De gemiddelde cao-loongroei was de afgelopen jaren fors. Economisch gezien zou de loongroei in lijn moeten liggen met de (relatief lage) productiviteitsgroei. Als de toegevoegde waarde per uur stijgt, is het ook bij gelijkblijvende afzetprijzen voor bedrijven mogelijk om de lonen evenredig te verhogen zónder dat dit ten koste gaat van de winst. Tegelijkertijd is het vanuit werknemers gezien wenselijk dat de lonen de (relatief hoge) inflatie bijhouden, om geen koopkracht te verliezen. Ondernemers opereren binnen dit spanningsveld.
In een aanhoudend krappe arbeidsmarkt verwachten wij dat de cao-lonen in 2025 en 2026 opnieuw stijgen met respectievelijk 5,9% en 4,8%. Aangezien de inflatie naar verwachting ook relatief hoog blijft, gaan we ervan uit dat werknemers pas eind 2025 een structureel hoger reëel loon overhouden.
De loongroei verschilt sterk per sector. Zo stegen de lonen na 2019 harder in de publieke sector en in sectoren met een relatief veel werknemers op of vlak boven het minimumloon (uitzendbranche, schoonmaak, detailhandel) en minder hard in de cultuursector en in sectoren waarin de lonen al relatief hoog liggen (financiële sector, ICT en energie). In sommige sectoren is het koopkrachtsverlies door de hoge inflatie dus al goed gemaakt en in andere sectoren nog niet.

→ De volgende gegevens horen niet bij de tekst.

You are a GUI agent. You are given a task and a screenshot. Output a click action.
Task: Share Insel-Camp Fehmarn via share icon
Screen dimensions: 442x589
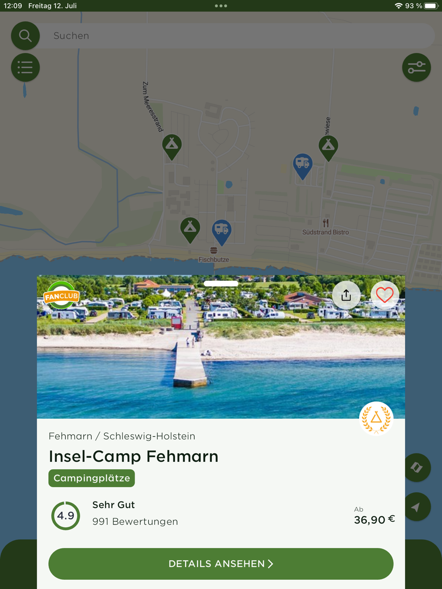(x=346, y=295)
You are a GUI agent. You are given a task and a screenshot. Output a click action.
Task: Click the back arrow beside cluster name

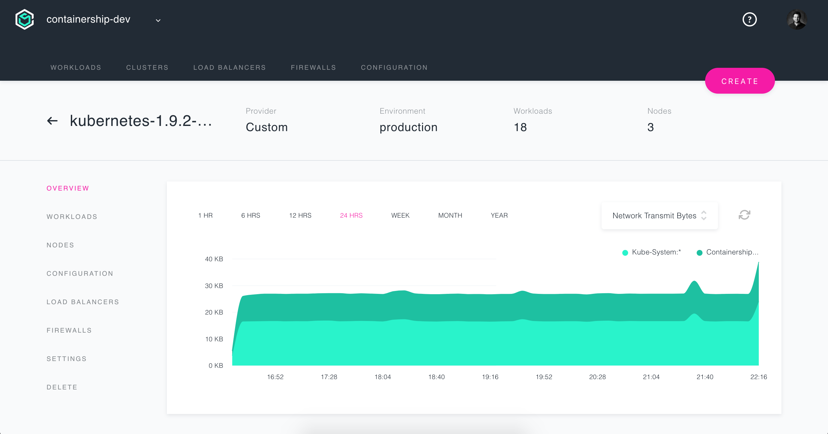[x=52, y=121]
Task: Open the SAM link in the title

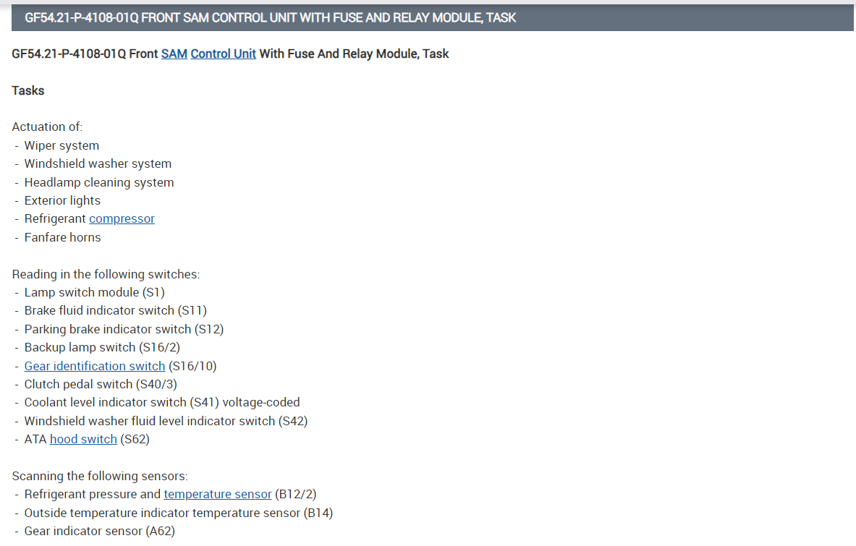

De loonstijgingen uit het verleden zeggen overigens niets over hoeveel lonen nog verder kunnen stijgen. Dat is afhankelijk van zowel de productiviteitsgroei als de onderhandelingsmacht van werknemers. Lonen kunnen stijgen door bijvoorbeeld sterke vakbonden of een door een krappe arbeidsmarkt, zonder dat de productiviteit toeneemt. Voor bedrijven met achterblijvende productiviteitsgroei en hogere lonen die zij niet gemakkelijk kunnen doorprijzen zonder marktaandeel te verliezen, kunnen stijgende lonen zorgen voor hogere kosten. Het is dan vaak een uitdaging om de winstgevendheid op peil te houden; daarvoor moeten loonstijgingen hand in hand gaan met productiviteitsgroei. Over de relatie tussen lonen en winst schreven wij vorig jaar een uitgebreide studie.

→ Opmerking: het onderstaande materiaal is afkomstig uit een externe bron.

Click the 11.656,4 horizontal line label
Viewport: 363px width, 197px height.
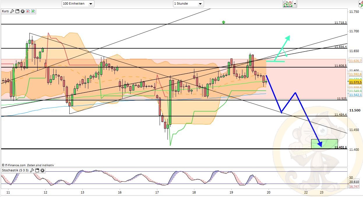tap(340, 47)
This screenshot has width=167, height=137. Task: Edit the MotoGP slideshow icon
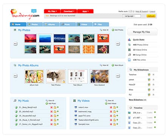[x=149, y=85]
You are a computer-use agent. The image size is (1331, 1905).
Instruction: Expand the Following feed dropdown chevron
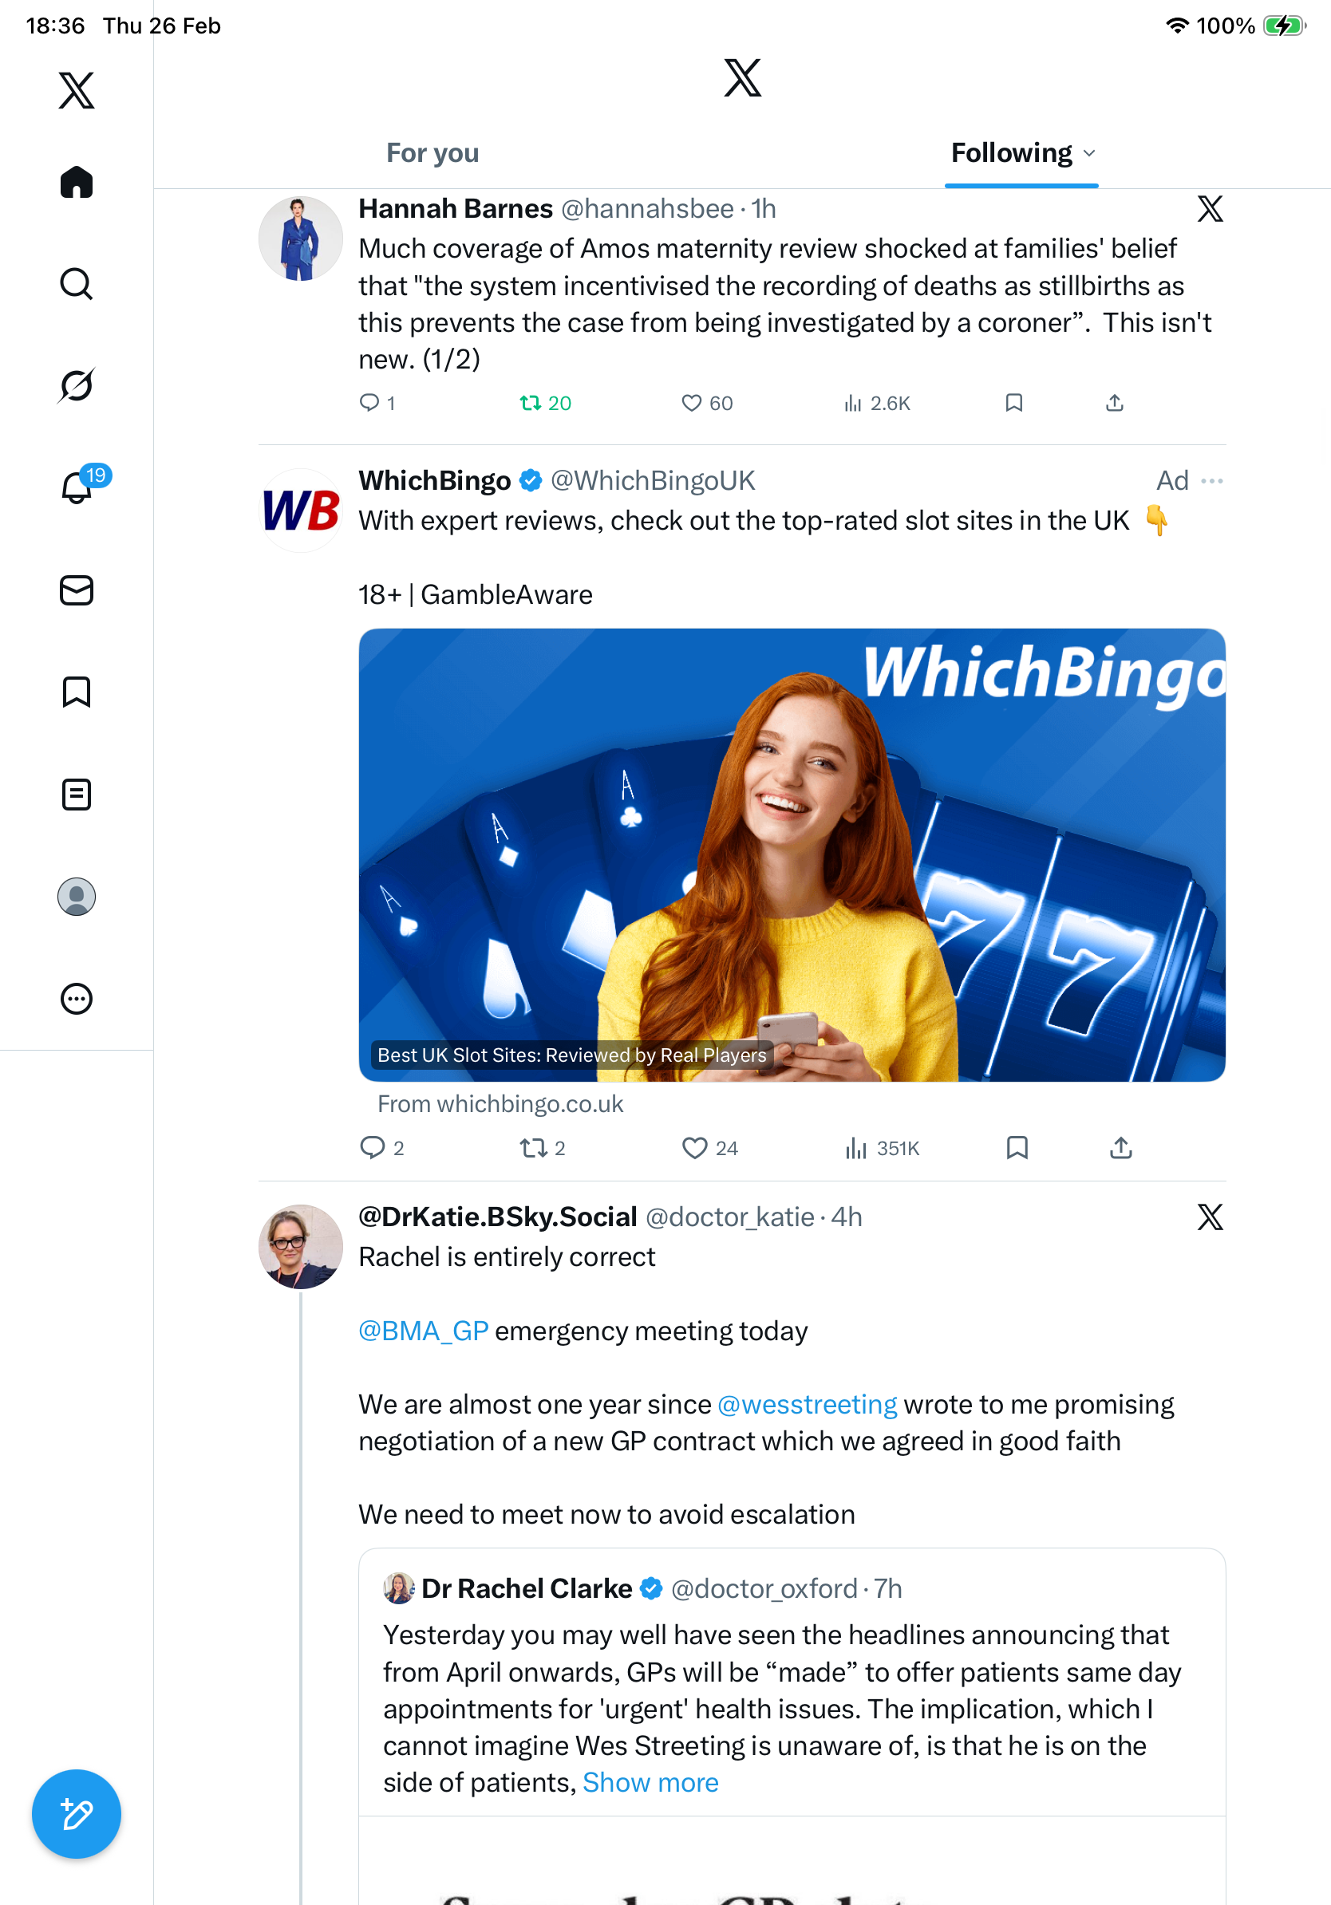1090,153
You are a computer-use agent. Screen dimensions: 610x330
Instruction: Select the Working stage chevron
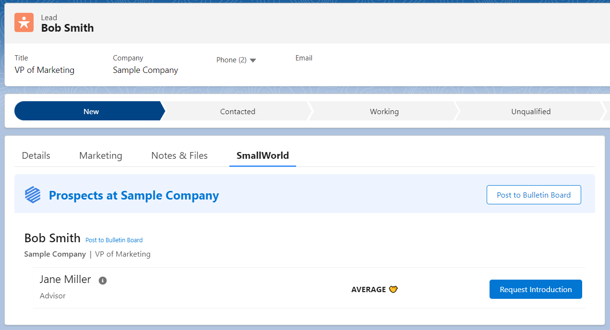384,111
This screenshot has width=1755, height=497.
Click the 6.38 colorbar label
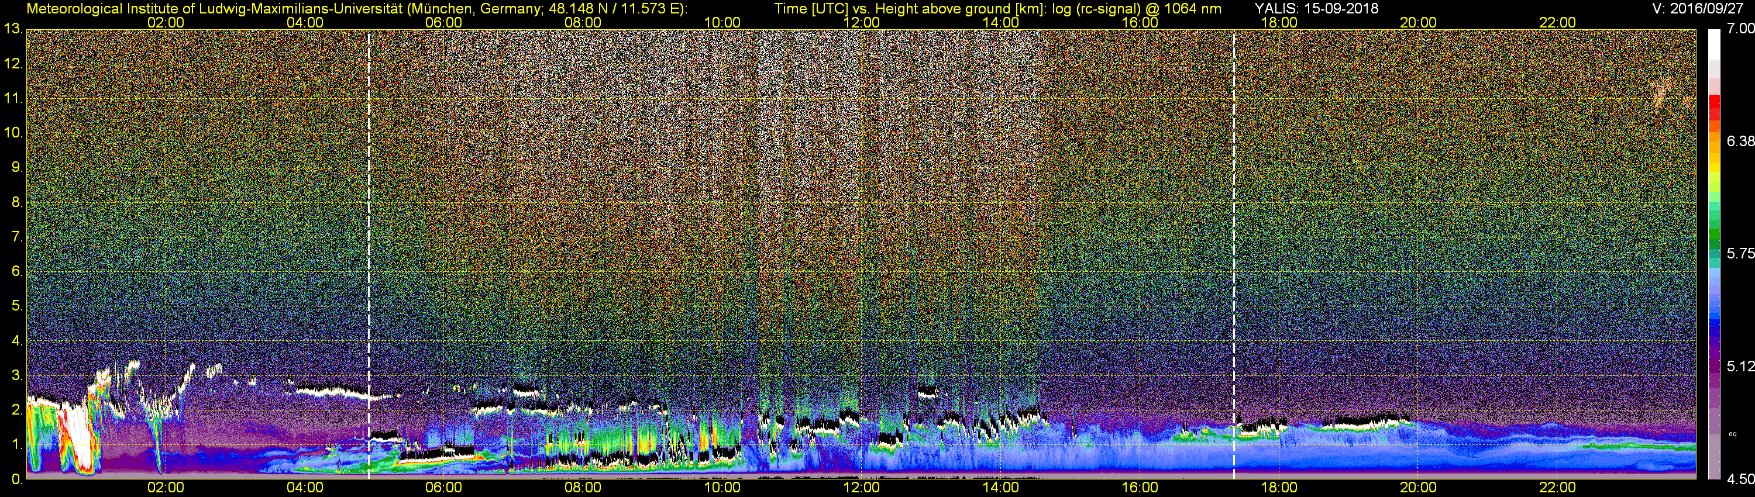(x=1740, y=141)

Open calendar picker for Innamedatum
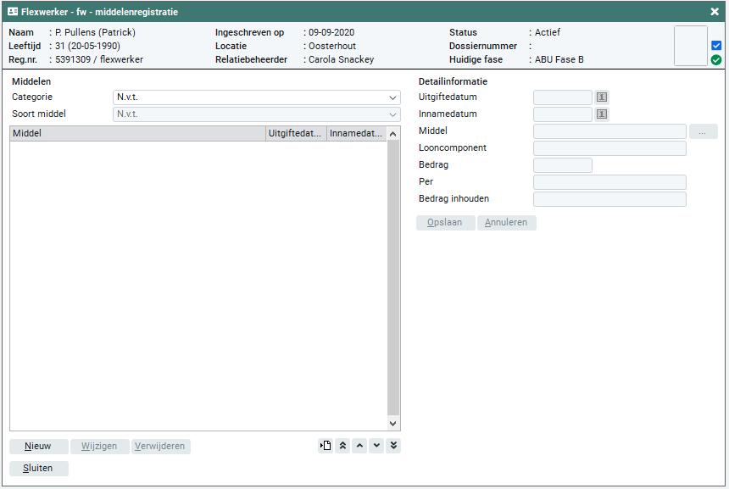tap(602, 114)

Investeringen sleutel voor toekomstige groei
Voor toekomstige groei is investeren in productiviteit een sleutelfactor. Dat komt zowel de lonen als de winstgevendheid ten goede. De productiviteitsgroei in Nederland is laag vergeleken met het verleden en met andere landen met een vergelijkbaar welvaartsniveau. De oorzaak daarvan ligt in een verschuiving van het werkgelegenheidsaandeel van sectoren (‘verdienstelijking’) en in een lagere productiviteitsgroei binnen sectoren, zo blijkt uit onze productiviteitsanalyse eerder dit jaar.

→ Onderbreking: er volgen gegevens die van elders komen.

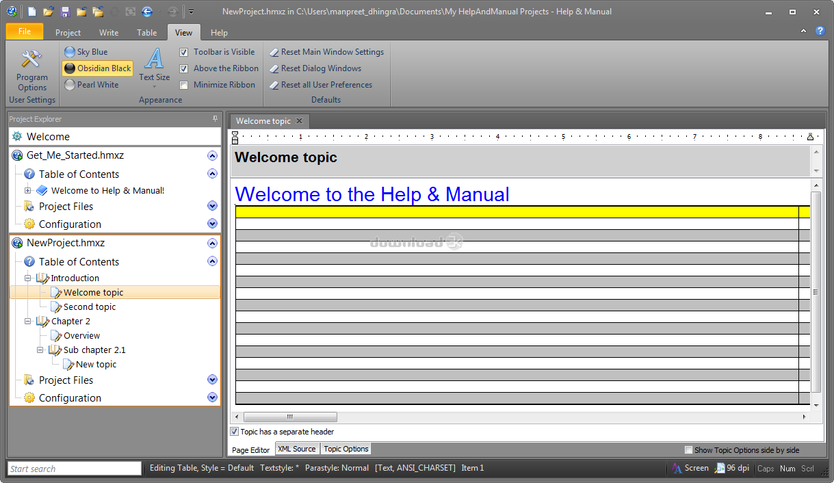Screen dimensions: 834x483
Task: Open an existing project via the folder icon
Action: coord(48,12)
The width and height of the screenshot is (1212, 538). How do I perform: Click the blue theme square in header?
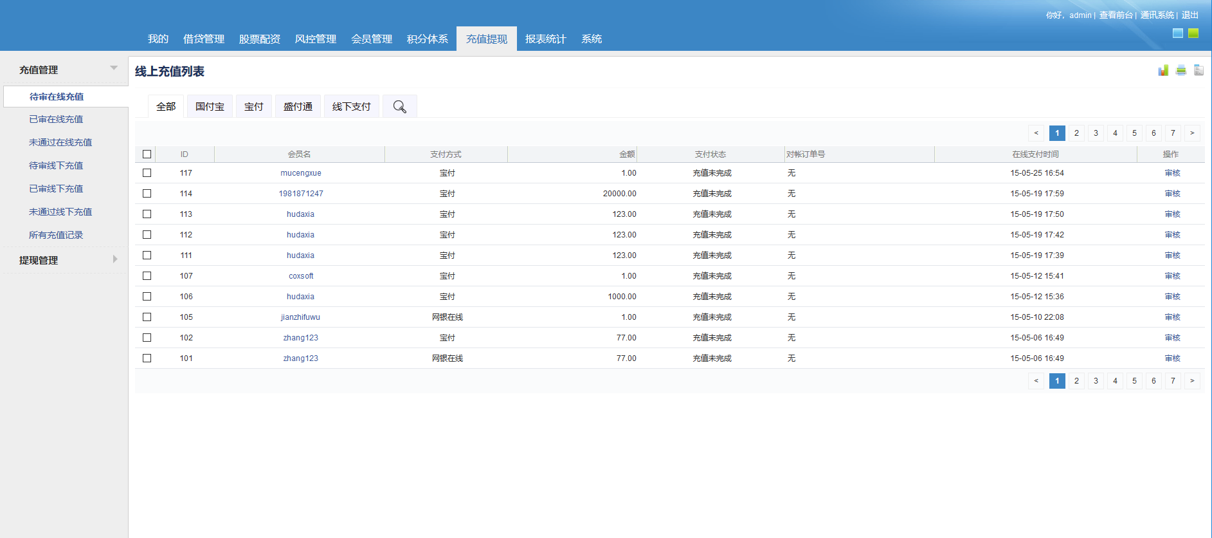pyautogui.click(x=1178, y=33)
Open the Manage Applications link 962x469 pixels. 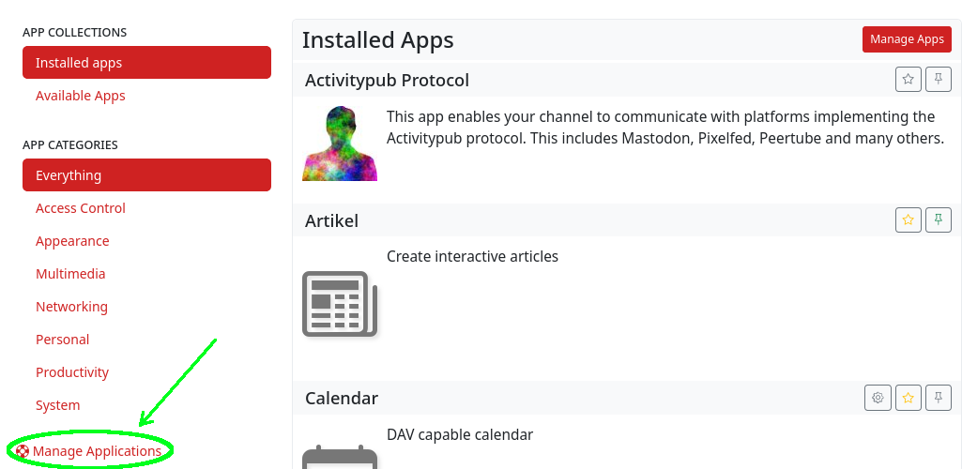(97, 452)
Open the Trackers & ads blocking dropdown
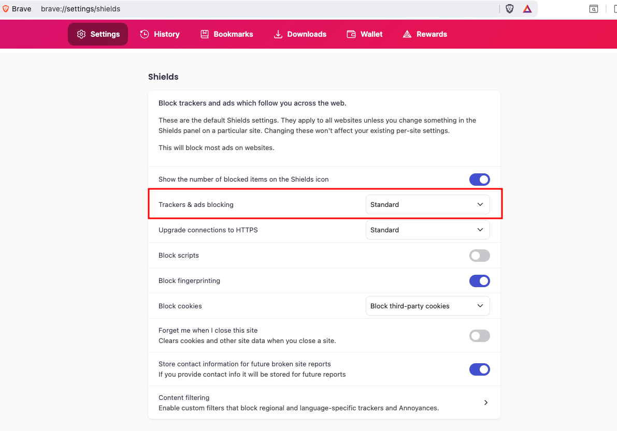Viewport: 617px width, 431px height. point(427,205)
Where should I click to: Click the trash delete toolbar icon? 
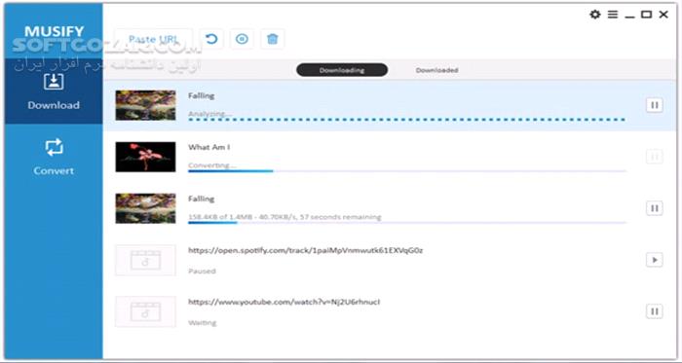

Een hogere productiviteitsgroei helpt om de arbeidskrapte het hoofd te bieden en maakt het mogelijk om lonen voldoende te verhogen om de koopkracht te behouden, zonder dat dit ten koste gaat van de winstgevendheid. Uit onze analyses blijkt dat iedere euro geïnvesteerd in R&D uiteindelijk 5 à 6 euro bbp-groei kan opleveren. In veel sectoren zien we nog veel ruimte voor meer innovatie, zo schreven wij eerder dit jaar in onze studie over de rol van migratie en robotisering. Er zijn bijvoorbeeld mogelijkheden voor meer robotisering in de bouw, transport, horeca en handel en voor grotere inzet van AI en digitalisering in de IT, financiële dienstverlening en de specialistische zakelijke dienstverlening.
Deze investeringen zijn eenvoudiger op te brengen voor grote ondernemers dan voor het kleinbedrijf. Voor kleine ondernemers die overwegen te stoppen met hun bedrijf zijn regeldruk en de (verwachte) noodzaak van hoge investeringen een belangrijke factor. Dit blijkt uit de nieuwste editie van de Kleinbedrijf Index, een kwartaalonderzoek van Hogeschool Utrecht, microfinancier Qredits en Ondernemend Nederland.
Zzp’er wordt werknemer?
Bedrijfstakken waar nu veel zzp’ers werken, zoals in de bouw en de zakelijke dienstverlening, kampen met nog een extra uitdaging. Vanaf 1 januari 2025 zal de belastingdienst namelijk weer volledig gaan handhaven op schijnzelfstandigheid. Al geldt er wel een overgangsperiode van één jaar, waarin bedrijven nog geen vergrijpboete krijgen als zij aantoonbaar stappen zetten tegen schijnzelfstandigheid.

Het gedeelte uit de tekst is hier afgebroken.